## Pages

### Greening algorithm for Betfair bots

I have seen many complex and convoluted "greening up" algorithms discussed on the forums. Here is the logic behind my greening up algorithm to help you along. Of course, this algorithm is for bot traders writing their own software. Manual traders will use the greening up function provided by their third party software.

Some algorithms that I know of for greening up in horse race trading utilise all the horses in a race, regardless of whether or not they were traded. This is not necessary. You need only balance the horses that you have traded.

The process is simply a matter of greening up each horse that you have traded individually. To do this we keep a track of all the trades we have made and calculate the average back and lay price for each traded horse and the volume traded. This gives us three figures; the average price backed, the average priced layed and profit/loss.

profit = (sum back prices * back volume) - (sum lay prices * lay volume)

The resulting value is positive for a profit and negative for a loss.

For example, if we back a horse at average odds of 3.5 with £100 volume then we will need to lay the horse for £102.94 if the odds are at 3.4 (see following image - click to enlarge) so that we distribute the £10 profit for that horse across the entire field.

The equation for reversing a trade and greening at the same time is given by

lay amount = backed amount +  (back profit / lay odds)

or

back amount = layed amount - (lay profit / back odds)

If you backed first then you use the lay amount equation to green up and if you layed first then you use the back amount equation to green up.

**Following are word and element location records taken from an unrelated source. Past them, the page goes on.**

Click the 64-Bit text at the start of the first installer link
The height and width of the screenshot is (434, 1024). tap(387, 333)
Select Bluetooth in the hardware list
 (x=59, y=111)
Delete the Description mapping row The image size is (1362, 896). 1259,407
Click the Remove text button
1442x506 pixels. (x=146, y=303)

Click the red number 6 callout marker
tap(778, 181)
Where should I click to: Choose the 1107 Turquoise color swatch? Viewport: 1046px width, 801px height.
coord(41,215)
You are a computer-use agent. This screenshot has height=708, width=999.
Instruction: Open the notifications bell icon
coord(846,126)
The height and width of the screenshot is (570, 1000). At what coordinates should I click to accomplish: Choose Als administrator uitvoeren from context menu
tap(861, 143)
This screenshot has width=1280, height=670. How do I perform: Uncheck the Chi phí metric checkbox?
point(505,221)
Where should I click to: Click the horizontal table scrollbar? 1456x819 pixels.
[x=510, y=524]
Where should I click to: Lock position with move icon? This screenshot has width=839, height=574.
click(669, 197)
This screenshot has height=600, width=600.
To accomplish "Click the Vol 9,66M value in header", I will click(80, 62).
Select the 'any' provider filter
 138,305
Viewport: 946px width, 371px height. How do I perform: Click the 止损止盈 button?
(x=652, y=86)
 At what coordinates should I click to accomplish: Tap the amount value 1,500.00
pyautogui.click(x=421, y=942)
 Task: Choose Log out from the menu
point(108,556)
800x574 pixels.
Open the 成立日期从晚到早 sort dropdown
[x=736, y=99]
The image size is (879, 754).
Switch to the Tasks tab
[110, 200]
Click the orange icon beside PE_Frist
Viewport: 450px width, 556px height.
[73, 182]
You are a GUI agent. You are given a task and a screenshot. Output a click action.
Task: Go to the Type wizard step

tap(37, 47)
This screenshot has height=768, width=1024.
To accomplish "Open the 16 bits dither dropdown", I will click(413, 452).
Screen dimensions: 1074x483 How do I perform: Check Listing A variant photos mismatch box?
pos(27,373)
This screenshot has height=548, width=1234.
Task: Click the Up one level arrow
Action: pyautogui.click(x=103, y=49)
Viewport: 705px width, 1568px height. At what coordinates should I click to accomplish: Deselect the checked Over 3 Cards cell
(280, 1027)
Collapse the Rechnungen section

We have two choices with regards to greening a horse; we can either green as we go or leave it to the end. Manual traders nearly always green up at the end because it makes trading easier. A manual trader will back and lay in £100 sums because there are no calculations to make until the end. Also, if they are using third party software then the software will green the position for them when required. For bot programmers I would recommend greening up as you go. The advantage is that if a position turns after you have closed the trade then you will get a better price to green with and make slightly more profit.

We shall now add two more horses traded in the same race; one with a positive profit and one with a negative profit. Again we shall green them individually (see following images - click to enlarge).

The runner above was a losing trade (£100 backed and layed for a £10 liability) and so we spread the risk amongst all the runners with the following calculation,

balance a loss = (loss / back odds)

The value given is then used to place another back trade and thus spread the loss across the field.

Our third runner traded is another winning trade of £20. Here we have backed the horse for £100 and layed off for £107.69 and distribute the profit across the field.

Even though all of these trades are greened up individually, when combined they give us a balanced book (see following image - click to enlarge). Note that not all horses give the same profit. This is due to rounding and the fact that the smallest amount you can bet is 1p. I advise you to round your bet amount figures to the nearest 2nd decimal place as the API does not accept betting with fractions of a penny.

Using the Betfair API it is a simple task to add each new completed bet to a running total for each runner that gives a volume weighted average price, total volume traded and profit. With these figures it is easy to calcuate the exact size of bet for the closing leg of your trade. You can also carry out "what if" scenarios and have pre-sized trigger bets to build volume with a desired profit. Of course, you can mess around with the equations, if you so wish, to place all the profit on one horse and break-even on all the others or have a small amount of risk on one or more horses. However, unless you have inside information then market efficiency suggests that you have a balanced book.